▶ [Task inputs]

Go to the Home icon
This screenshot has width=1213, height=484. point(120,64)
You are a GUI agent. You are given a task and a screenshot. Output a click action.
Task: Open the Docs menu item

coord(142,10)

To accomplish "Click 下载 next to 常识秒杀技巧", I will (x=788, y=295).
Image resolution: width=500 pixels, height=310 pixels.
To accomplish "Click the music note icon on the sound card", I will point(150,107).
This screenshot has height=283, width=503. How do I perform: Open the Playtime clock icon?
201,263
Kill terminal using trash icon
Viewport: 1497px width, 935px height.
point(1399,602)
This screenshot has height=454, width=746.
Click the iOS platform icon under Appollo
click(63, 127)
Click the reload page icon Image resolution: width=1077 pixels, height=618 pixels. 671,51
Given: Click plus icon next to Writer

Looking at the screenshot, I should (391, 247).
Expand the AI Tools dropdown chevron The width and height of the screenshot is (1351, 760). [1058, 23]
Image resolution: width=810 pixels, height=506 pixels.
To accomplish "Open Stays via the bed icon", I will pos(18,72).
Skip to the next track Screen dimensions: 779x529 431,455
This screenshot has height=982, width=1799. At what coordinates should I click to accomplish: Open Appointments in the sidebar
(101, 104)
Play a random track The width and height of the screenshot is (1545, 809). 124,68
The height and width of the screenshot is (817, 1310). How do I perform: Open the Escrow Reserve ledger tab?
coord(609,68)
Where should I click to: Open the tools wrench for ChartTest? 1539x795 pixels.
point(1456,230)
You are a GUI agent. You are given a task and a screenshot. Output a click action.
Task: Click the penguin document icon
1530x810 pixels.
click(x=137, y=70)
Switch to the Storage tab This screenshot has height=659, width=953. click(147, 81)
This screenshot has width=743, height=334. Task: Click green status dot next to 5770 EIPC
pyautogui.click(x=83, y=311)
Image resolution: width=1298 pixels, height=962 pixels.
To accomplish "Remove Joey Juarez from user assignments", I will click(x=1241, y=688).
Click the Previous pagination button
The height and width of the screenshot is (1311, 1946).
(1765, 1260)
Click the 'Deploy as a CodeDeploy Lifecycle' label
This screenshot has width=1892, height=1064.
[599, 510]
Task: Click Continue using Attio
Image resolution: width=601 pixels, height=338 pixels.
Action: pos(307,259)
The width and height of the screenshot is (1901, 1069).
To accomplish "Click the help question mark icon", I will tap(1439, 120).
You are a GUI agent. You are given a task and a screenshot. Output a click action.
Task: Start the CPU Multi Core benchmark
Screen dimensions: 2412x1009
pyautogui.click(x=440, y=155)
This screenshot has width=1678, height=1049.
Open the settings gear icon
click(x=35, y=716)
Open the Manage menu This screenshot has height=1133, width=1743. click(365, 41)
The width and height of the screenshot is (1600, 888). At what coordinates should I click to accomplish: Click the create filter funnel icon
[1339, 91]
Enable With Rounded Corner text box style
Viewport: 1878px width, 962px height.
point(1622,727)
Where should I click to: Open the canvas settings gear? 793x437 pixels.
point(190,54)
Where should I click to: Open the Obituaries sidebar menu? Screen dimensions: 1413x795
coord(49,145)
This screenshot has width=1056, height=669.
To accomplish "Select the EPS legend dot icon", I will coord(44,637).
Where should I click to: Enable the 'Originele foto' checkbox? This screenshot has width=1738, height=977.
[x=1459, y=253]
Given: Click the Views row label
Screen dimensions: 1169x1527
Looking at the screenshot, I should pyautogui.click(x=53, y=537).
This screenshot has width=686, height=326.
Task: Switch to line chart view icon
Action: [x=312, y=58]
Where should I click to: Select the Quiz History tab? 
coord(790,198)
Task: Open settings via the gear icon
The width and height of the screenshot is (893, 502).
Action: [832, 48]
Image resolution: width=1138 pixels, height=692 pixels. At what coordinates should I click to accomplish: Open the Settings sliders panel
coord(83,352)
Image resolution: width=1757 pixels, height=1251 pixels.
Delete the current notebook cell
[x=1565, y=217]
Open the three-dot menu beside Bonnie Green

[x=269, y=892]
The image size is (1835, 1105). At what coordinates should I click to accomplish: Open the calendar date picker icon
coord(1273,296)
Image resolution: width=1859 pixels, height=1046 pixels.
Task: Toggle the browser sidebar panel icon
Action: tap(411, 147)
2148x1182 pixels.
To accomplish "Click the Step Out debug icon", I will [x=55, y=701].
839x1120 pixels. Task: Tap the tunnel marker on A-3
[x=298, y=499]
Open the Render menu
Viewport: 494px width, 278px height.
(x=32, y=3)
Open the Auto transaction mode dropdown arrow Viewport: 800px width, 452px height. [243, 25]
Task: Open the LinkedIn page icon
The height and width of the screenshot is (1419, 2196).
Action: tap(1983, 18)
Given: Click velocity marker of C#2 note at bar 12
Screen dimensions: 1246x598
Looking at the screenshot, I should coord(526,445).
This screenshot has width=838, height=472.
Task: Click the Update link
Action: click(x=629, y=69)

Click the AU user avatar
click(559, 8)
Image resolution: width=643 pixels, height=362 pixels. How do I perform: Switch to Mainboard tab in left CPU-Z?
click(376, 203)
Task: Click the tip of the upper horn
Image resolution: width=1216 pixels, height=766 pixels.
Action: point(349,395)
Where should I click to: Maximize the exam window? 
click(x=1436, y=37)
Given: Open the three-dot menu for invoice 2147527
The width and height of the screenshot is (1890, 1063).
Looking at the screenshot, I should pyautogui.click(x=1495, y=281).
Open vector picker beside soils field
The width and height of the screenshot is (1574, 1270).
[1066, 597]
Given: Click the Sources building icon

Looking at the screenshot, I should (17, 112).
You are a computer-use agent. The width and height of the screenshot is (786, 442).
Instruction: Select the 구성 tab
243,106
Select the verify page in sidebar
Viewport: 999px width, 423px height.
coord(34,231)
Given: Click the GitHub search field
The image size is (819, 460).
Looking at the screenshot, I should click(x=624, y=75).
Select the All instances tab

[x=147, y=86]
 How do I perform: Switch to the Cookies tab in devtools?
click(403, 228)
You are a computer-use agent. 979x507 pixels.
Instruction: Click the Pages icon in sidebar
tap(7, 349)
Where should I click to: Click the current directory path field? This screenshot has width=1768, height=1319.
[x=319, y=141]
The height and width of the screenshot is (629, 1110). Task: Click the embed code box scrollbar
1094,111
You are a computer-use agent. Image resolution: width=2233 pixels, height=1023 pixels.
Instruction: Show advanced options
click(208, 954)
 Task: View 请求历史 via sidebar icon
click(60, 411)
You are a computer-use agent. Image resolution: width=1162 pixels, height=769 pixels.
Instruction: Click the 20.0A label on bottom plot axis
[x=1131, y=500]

▶ [Exercise aim] Reproduce the material in full, with no word added or dropped.

▶ [Answer for this exercise]
Go to the Home icon
This screenshot has width=1213, height=484. point(120,64)
You are a GUI agent. You are given a task and a screenshot. Output a click action.
Task: Open the Docs menu item

coord(142,10)

To accomplish "Click 下载 next to 常识秒杀技巧", I will (x=788, y=295).
Image resolution: width=500 pixels, height=310 pixels.
To accomplish "Click the music note icon on the sound card", I will point(150,107).
This screenshot has height=283, width=503. How do I perform: Open the Playtime clock icon?
201,263
Kill terminal using trash icon
Viewport: 1497px width, 935px height.
point(1399,602)
This screenshot has height=454, width=746.
Click the iOS platform icon under Appollo
click(63, 127)
Click the reload page icon Image resolution: width=1077 pixels, height=618 pixels. 671,51
Given: Click plus icon next to Writer

Looking at the screenshot, I should (391, 247).
Expand the AI Tools dropdown chevron The width and height of the screenshot is (1351, 760). [1058, 23]
Image resolution: width=810 pixels, height=506 pixels.
To accomplish "Open Stays via the bed icon", I will pos(18,72).
Skip to the next track Screen dimensions: 779x529 431,455
This screenshot has height=982, width=1799. At what coordinates should I click to accomplish: Open Appointments in the sidebar
(101, 104)
Play a random track The width and height of the screenshot is (1545, 809). 124,68
The height and width of the screenshot is (817, 1310). How do I perform: Open the Escrow Reserve ledger tab?
coord(609,68)
Where should I click to: Open the tools wrench for ChartTest? 1539x795 pixels.
point(1456,230)
You are a GUI agent. You are given a task and a screenshot. Output a click action.
Task: Click the penguin document icon
1530x810 pixels.
click(x=137, y=70)
Switch to the Storage tab This screenshot has height=659, width=953. click(147, 81)
This screenshot has width=743, height=334. Task: Click green status dot next to 5770 EIPC
pyautogui.click(x=83, y=311)
Image resolution: width=1298 pixels, height=962 pixels.
To accomplish "Remove Joey Juarez from user assignments", I will click(x=1241, y=688).
Click the Previous pagination button
The height and width of the screenshot is (1311, 1946).
(1765, 1260)
Click the 'Deploy as a CodeDeploy Lifecycle' label
This screenshot has width=1892, height=1064.
[599, 510]
Task: Click Continue using Attio
Image resolution: width=601 pixels, height=338 pixels.
Action: pos(307,259)
The width and height of the screenshot is (1901, 1069).
To accomplish "Click the help question mark icon", I will tap(1439, 120).
You are a GUI agent. You are given a task and a screenshot. Output a click action.
Task: Start the CPU Multi Core benchmark
Screen dimensions: 2412x1009
pyautogui.click(x=440, y=155)
This screenshot has width=1678, height=1049.
Open the settings gear icon
click(x=35, y=716)
Open the Manage menu This screenshot has height=1133, width=1743. click(365, 41)
The width and height of the screenshot is (1600, 888). At what coordinates should I click to accomplish: Click the create filter funnel icon
[1339, 91]
Enable With Rounded Corner text box style
Viewport: 1878px width, 962px height.
point(1622,727)
Where should I click to: Open the canvas settings gear? 793x437 pixels.
point(190,54)
Where should I click to: Open the Obituaries sidebar menu? Screen dimensions: 1413x795
coord(49,145)
This screenshot has width=1056, height=669.
To accomplish "Select the EPS legend dot icon", I will coord(44,637).
Where should I click to: Enable the 'Originele foto' checkbox? This screenshot has width=1738, height=977.
[x=1459, y=253]
Given: Click the Views row label
Screen dimensions: 1169x1527
Looking at the screenshot, I should pyautogui.click(x=53, y=537).
This screenshot has width=686, height=326.
Task: Switch to line chart view icon
Action: [x=312, y=58]
Where should I click to: Select the Quiz History tab? 
coord(790,198)
Task: Open settings via the gear icon
The width and height of the screenshot is (893, 502).
Action: [832, 48]
Image resolution: width=1138 pixels, height=692 pixels. At what coordinates should I click to accomplish: Open the Settings sliders panel
coord(83,352)
Image resolution: width=1757 pixels, height=1251 pixels.
Delete the current notebook cell
[x=1565, y=217]
Open the three-dot menu beside Bonnie Green

[x=269, y=892]
The image size is (1835, 1105). At what coordinates should I click to accomplish: Open the calendar date picker icon
coord(1273,296)
Image resolution: width=1859 pixels, height=1046 pixels.
Task: Toggle the browser sidebar panel icon
Action: tap(411, 147)
2148x1182 pixels.
To accomplish "Click the Step Out debug icon", I will [x=55, y=701].
839x1120 pixels. Task: Tap the tunnel marker on A-3
[x=298, y=499]
Open the Render menu
Viewport: 494px width, 278px height.
(x=32, y=3)
Open the Auto transaction mode dropdown arrow Viewport: 800px width, 452px height. [243, 25]
Task: Open the LinkedIn page icon
The height and width of the screenshot is (1419, 2196).
Action: tap(1983, 18)
Given: Click velocity marker of C#2 note at bar 12
Screen dimensions: 1246x598
Looking at the screenshot, I should coord(526,445).
This screenshot has width=838, height=472.
Task: Click the Update link
Action: click(x=629, y=69)

Click the AU user avatar
click(559, 8)
Image resolution: width=643 pixels, height=362 pixels. How do I perform: Switch to Mainboard tab in left CPU-Z?
click(376, 203)
Task: Click the tip of the upper horn
Image resolution: width=1216 pixels, height=766 pixels.
Action: point(349,395)
Where should I click to: Maximize the exam window? 
click(x=1436, y=37)
Given: Open the three-dot menu for invoice 2147527
The width and height of the screenshot is (1890, 1063).
Looking at the screenshot, I should pyautogui.click(x=1495, y=281).
Open vector picker beside soils field
The width and height of the screenshot is (1574, 1270).
[1066, 597]
Given: Click the Sources building icon

Looking at the screenshot, I should (17, 112).
You are a computer-use agent. The width and height of the screenshot is (786, 442).
Instruction: Select the 구성 tab
243,106
Select the verify page in sidebar
Viewport: 999px width, 423px height.
coord(34,231)
Given: Click the GitHub search field
The image size is (819, 460).
Looking at the screenshot, I should click(x=624, y=75).
Select the All instances tab

[x=147, y=86]
 How do I perform: Switch to the Cookies tab in devtools?
click(403, 228)
You are a computer-use agent. 979x507 pixels.
Instruction: Click the Pages icon in sidebar
tap(7, 349)
Where should I click to: Click the current directory path field? This screenshot has width=1768, height=1319.
[x=319, y=141]
The height and width of the screenshot is (629, 1110). Task: Click the embed code box scrollbar
1094,111
You are a computer-use agent. Image resolution: width=2233 pixels, height=1023 pixels.
Instruction: Show advanced options
click(208, 954)
 Task: View 请求历史 via sidebar icon
click(60, 411)
You are a computer-use agent. Image resolution: width=1162 pixels, height=769 pixels.
Instruction: Click the 20.0A label on bottom plot axis
[x=1131, y=500]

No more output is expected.